To get to the machine code, our code goes through 4 steps, which will be explained briefly and then an example of how our code is transformed in each step of the compilation to become totally a code that only computers understand.

What are the compilation steps?

The compilation steps are 4:

  • Preprocessor
  • Compiler
  • Assembler
  • Linker
Compilation steps in C
Compilations Steps — Own Source

Now it will be detailed what each step of the compilation consists of:

1. Preprocessor

The first thing in the c compilation process does is go through a preprocessor. The source code is the one that is written in a text editor, and this file has the extension “.c”.

In the preprocessor step, many steps are performed, among which the most important are taking the source code as input, removing the comments that have been placed in the code.

Expand found macros and expand included files. For example, if the directive <stdio.h> is available in the program, then the preprocessor interprets the directive and replaces it with the content of ‘stdio.h’.

What we get after going through the preprocessor is an expanded code, to make the process stop after the preprocessor step we use the gcc -E main.c command.

Taking into account that main.c is the name of the file that we are compiling, and its content is as follows:

Sample File — Own Source

We can, with the flag -o, assign a name that we want to give to the result of applying said command, in this case we put the name c.

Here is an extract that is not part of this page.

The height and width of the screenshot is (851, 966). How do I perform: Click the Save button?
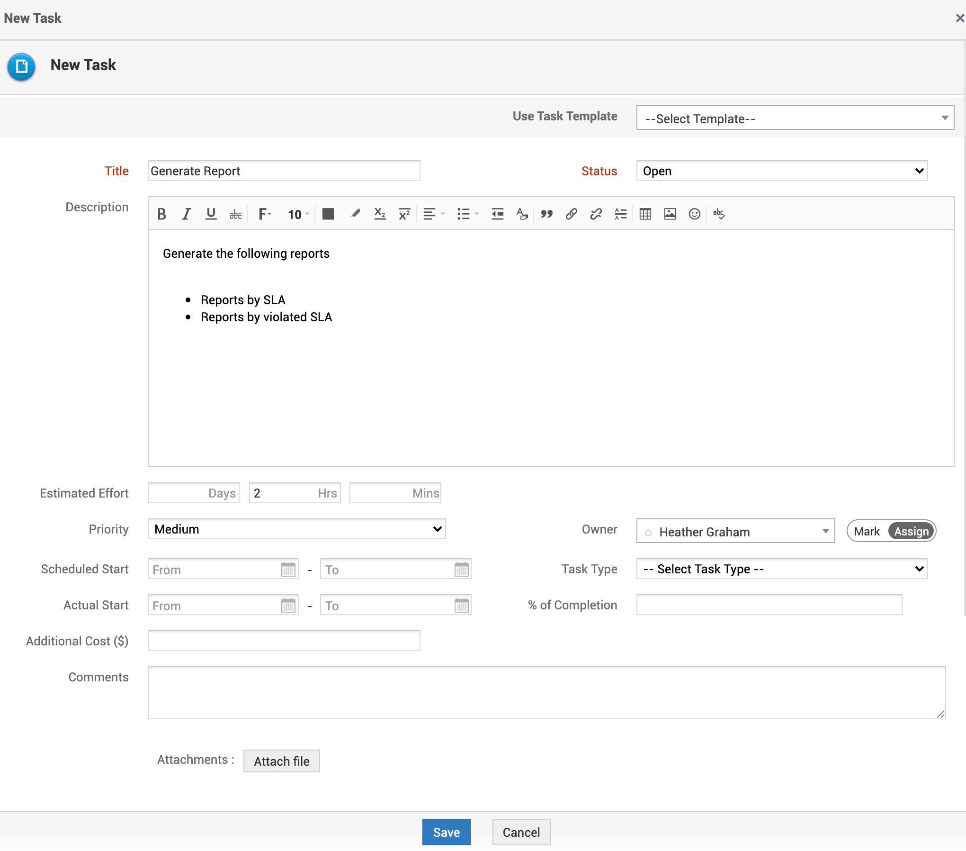click(446, 832)
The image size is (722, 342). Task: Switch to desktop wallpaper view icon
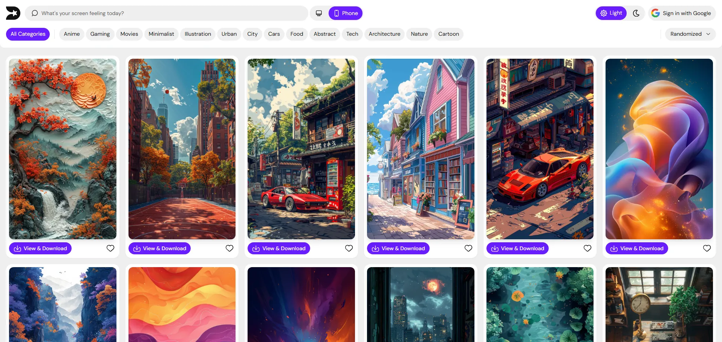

We can see the result that is generated after the first step, which is preprocessing, and how the source code changes to what we see in the following image:

$gcc -E main.c -o c
Preprocessing result — Own Source

2. Compiler

In this step, the code that is expanded by the preprocessor is converted by the compiler to assembly code. In the same way to visualize the change in our source code with the -S command, we can make the compilation process stop after going through the compiler and before reaching the assembler.

If you remember previously we put a flag -o to generate that the result that is generated after the applied command has a name that we assign but if we do not do it by default in this step a file with the same name of the source code file is generated but with a .s extension, as we can see below:

$gcc -S main.c
Compiler result — Own Source

3. Assembler

In this step, the assembly code is converted to object code by the assembler. To be able to see the result of our source code after going through the assembler we use the -c command, and this by default generates a main.o file, which when shown with the cat command, we can see its content as shown in the following image.

$gcc main.c -c
Assembler result — Own Source

4. Linker

In this final step, the function calls are linked to their definitions. Also, something important to mention is that linker adds additional code to our program that is required when the program starts and ends.

To verify this last step we can use the command $size main.o and $size main, the latter is the final result of the entire compilation process in which it becomes an executable file.

So in this way with these last commands we can know how the output file increases from an object file or object code to an executable file, and this is due to the extra code that the linker adds to our program and this can be seen in the text column in which it is seen that increases considerably from one step to another.

Showing result after going through the linker

In this way, we have been able to see the step-by-step process that our source code goes through when we do a compilation process in C.

Thanks to this, we can communicate with our computer without having to write all our code in binary, which would be really an awful idea.

Thanks for the attention.

--

--